=== INFORMATION GIVEN ===
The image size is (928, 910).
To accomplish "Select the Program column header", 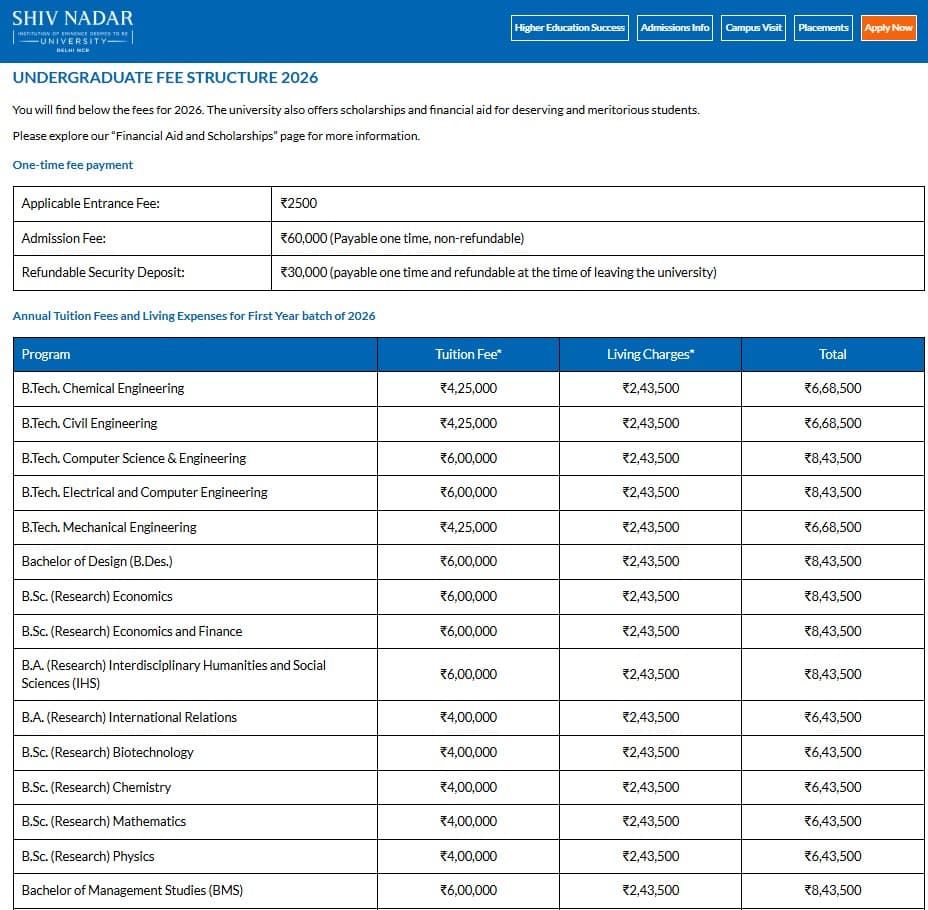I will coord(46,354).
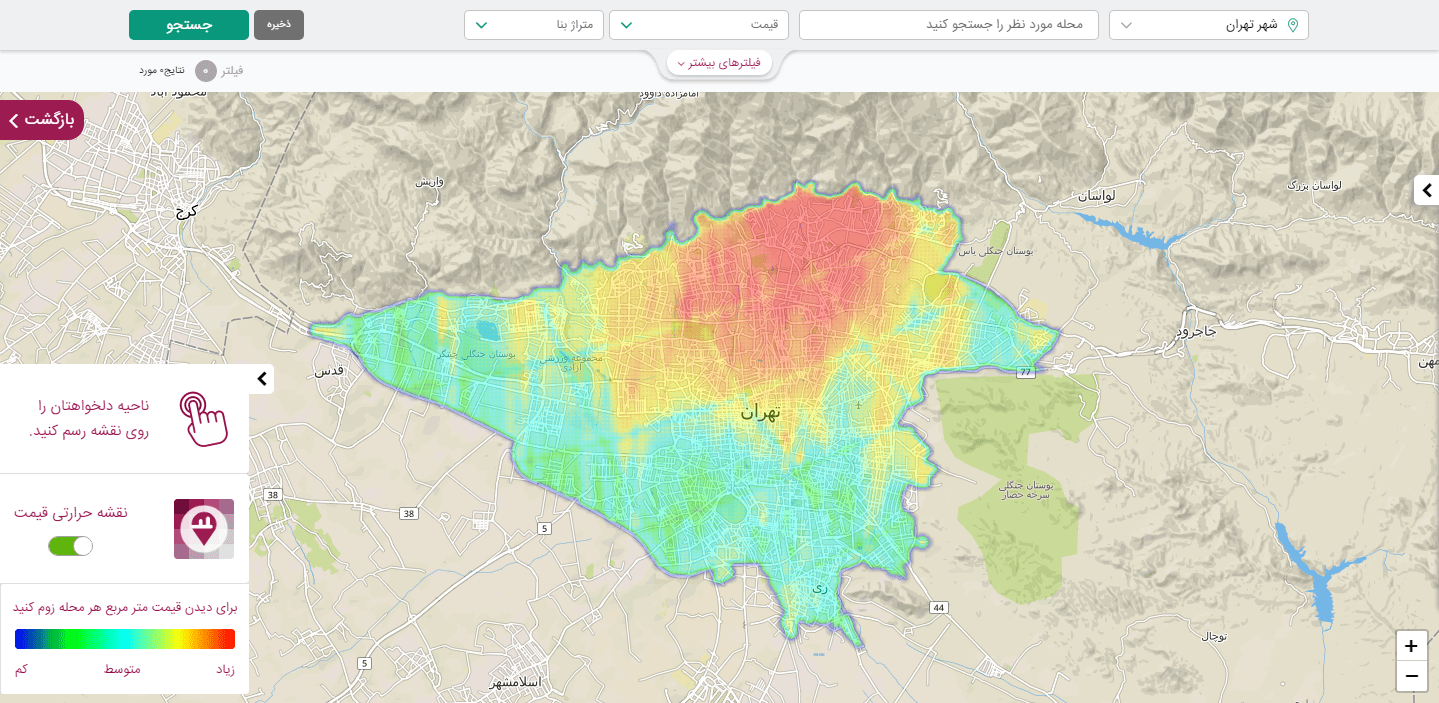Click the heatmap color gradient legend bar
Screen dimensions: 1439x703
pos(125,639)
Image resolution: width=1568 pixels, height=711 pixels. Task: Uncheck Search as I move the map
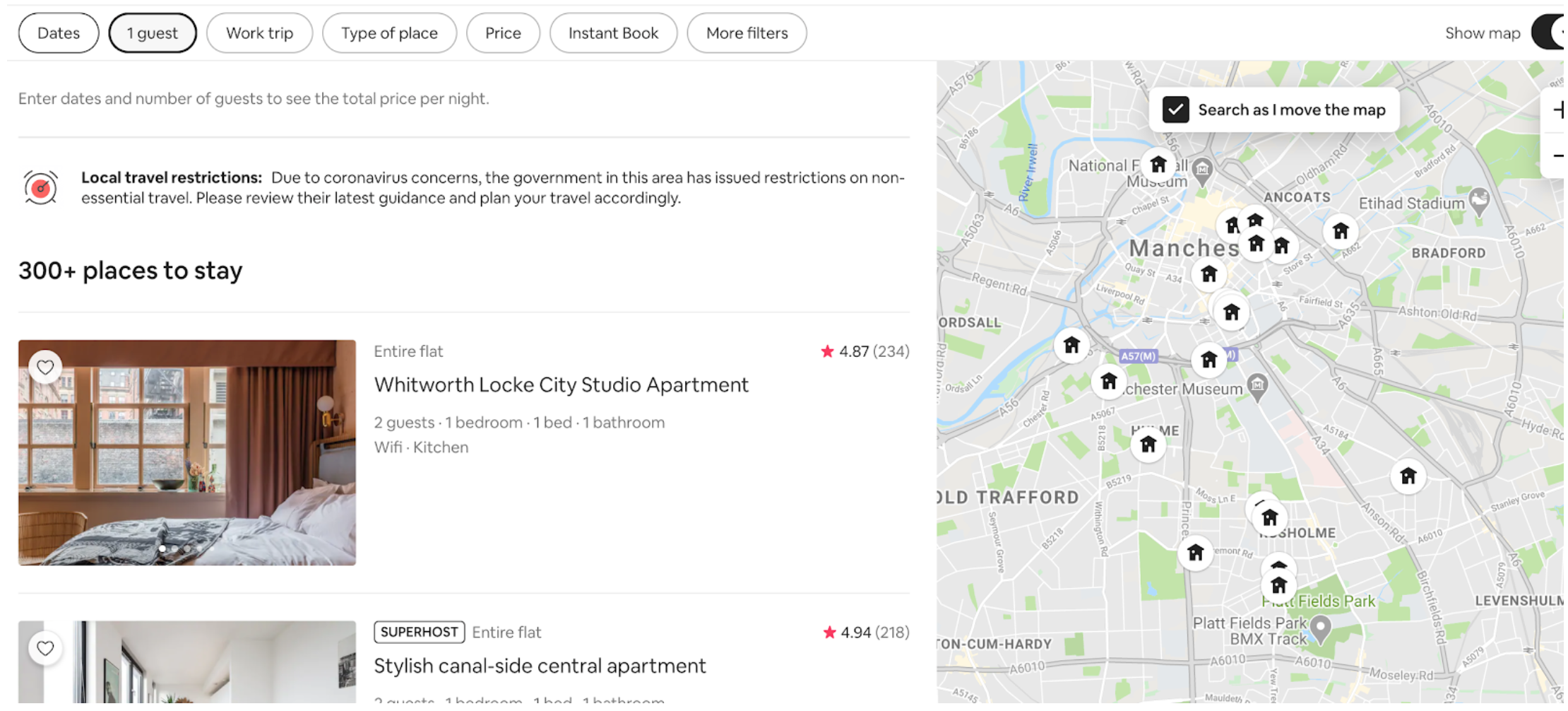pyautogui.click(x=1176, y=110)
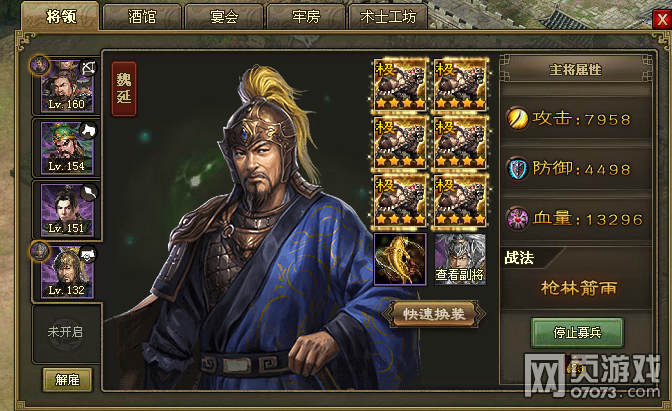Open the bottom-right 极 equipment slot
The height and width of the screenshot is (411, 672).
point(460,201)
===
EXERCISE INSTRUCTIONS |
The line containing "Image resolution: width=1568" and every line after it, through the end of the material above, are to be printed exactly; no pictures belong in the output.

RESPONSE TO THIS TASK |
Image resolution: width=1568 pixels, height=711 pixels. Task: Uncheck Search as I move the map
pyautogui.click(x=1176, y=110)
Open the bottom-right 极 equipment slot
The height and width of the screenshot is (411, 672).
point(460,201)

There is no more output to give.